YOUR INSTRUCTIONS: Your task is to copy the lines of the data below from the line holding "You are a computer-use" through the line holding "Image resolution: width=765", inclusive, exactly and with nothing added.

MATERIAL FOR THE TASK:
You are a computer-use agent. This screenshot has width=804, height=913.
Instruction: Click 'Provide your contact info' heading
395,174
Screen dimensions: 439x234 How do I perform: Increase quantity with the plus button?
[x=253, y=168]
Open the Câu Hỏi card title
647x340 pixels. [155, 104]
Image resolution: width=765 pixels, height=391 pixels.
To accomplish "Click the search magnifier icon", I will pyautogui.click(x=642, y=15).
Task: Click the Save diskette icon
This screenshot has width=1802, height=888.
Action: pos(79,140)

==

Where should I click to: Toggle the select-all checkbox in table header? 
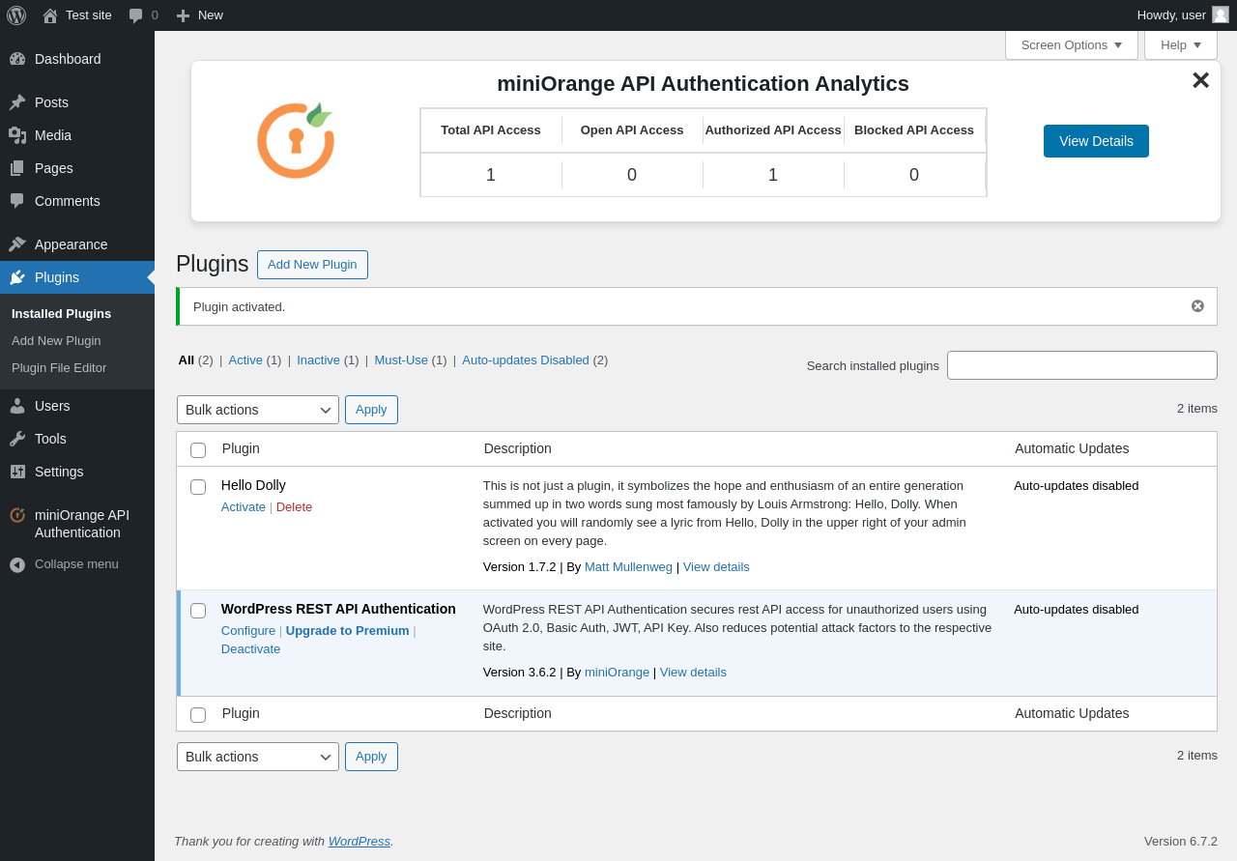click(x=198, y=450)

TASK SOLUTION:
You are a computer-use agent. This screenshot has width=804, height=913.
Instruction: Click 'Provide your contact info' heading
395,174
Screen dimensions: 439x234 How do I perform: Increase quantity with the plus button?
[x=253, y=168]
Open the Câu Hỏi card title
647x340 pixels. [155, 104]
Image resolution: width=765 pixels, height=391 pixels.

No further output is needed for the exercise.